EASL European Congress March 30 – April 3, 2011, Berlin, Germany: VCTE(TM) Developed by Echosens, the Leading Technique for Evaluation of Liver Disease

EASL European Congress March 30 – April 3, 2011, Berlin, Germany: VCTE(TM) Developed by Echosens, the Leading Technique for Evaluation of Liver Disease

April 22nd, 2011 // 2:26 pm @

EASL European Congress March 30 – April 3, 2011, Berlin, Germany: VCTE(TM) Developed by Echosens, the Leading Technique for Evaluation of Liver Disease

PARIS, April 22, 2011 /PRNewswire/ — On the occasion of the 46th Congress of the European Association for the Study of the Liver, the VCTE(TM) (Vibration Controlled Transient Elastography) from Echosens stood out as a leading technique in the field. It is the only technique able to measure elasticity at a predetermined, controlled frequency (50 Hz), which is essential because elasticity increases as frequency increases.

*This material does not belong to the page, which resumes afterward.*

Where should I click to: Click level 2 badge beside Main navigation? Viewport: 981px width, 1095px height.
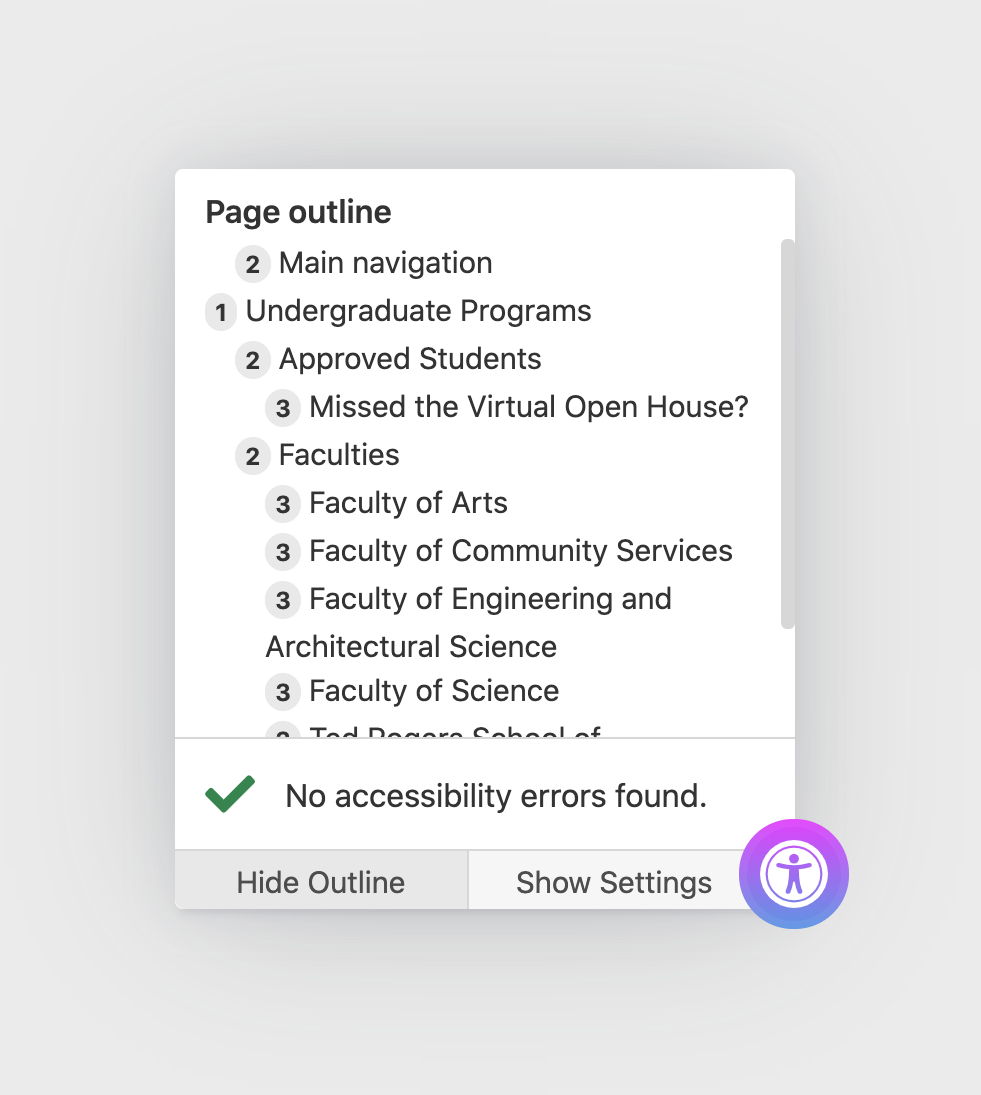coord(252,265)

Today, liver elasticity is recognized as an indicator of liver problems due to its link to fibrosis and cirrhosis, as well as other factors such as portal hypertension, inflammation, congestion, and cholestasia, which arise from chronic liver disease.

FibroScan(R)502 Touch:

The FibroScan(R)502, which allows non-invasive, quantitative measurement of liver fibrosis, has undergone development and is now available in a “Touchscreen” version.

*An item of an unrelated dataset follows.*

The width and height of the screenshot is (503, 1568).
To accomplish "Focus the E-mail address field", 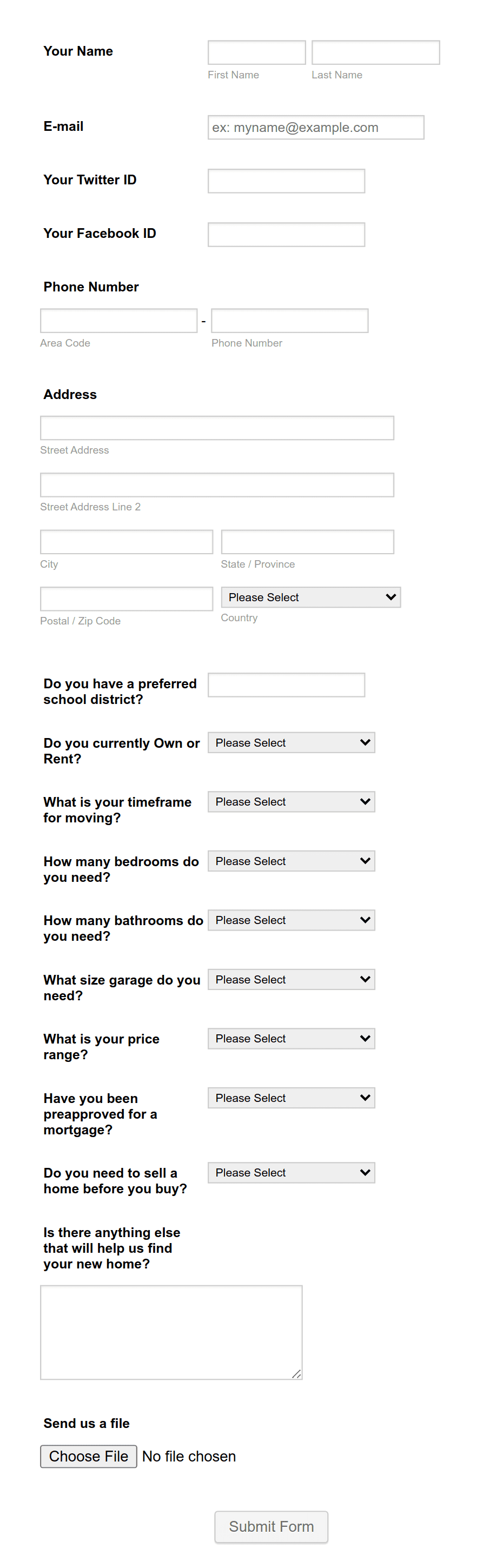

– New touchscreen interface is more ergonomic and user-friendly,
– Faster examinations, with one-third the acquisition time,
– Better patient file management,
– Complete personalized examination reports,
– Recommendations for which probe to use (M or XL)
Desk Solution:

The new reporting software and exam management is easy to use. You can export FibroScan(R) data, manage data for each patient, guarantee better visualization of the examination results, and re-read elastograms on the physician’s computer.

CAP(TM) (Controlled Attenuation Parameter)

Adapted for the FibroScan(R), this innovation precisely quantifies the steatosis. Incidences of metabolic diseases (type 2 diabetes, obesity) are rapidly increasing across the globe. They cause complications including non-alcoholic steatohepatitis. Steatosis can also be alcohol induced.

This CAP parameter will become the standard in detection and quantification of steatosis. During this Congress, Professor Victor de Lédinghen (University Medical Center of Bordeaux) presented the results of a long-term study to validate CAP(TM), measured using the FibroScan(R). The study involved 112 patients undergoing a liver biopsy as part of management of a chronic disease (36% hepatitis C, 4% hepatitis B, 5% alcohol abuse, 25% NAFLD, 30% other). It demonstrates the superiority of CAP(TM) compared to the SteatoTest(R) or the Fatty Liver Index score (which are based on biological and clinical parameters).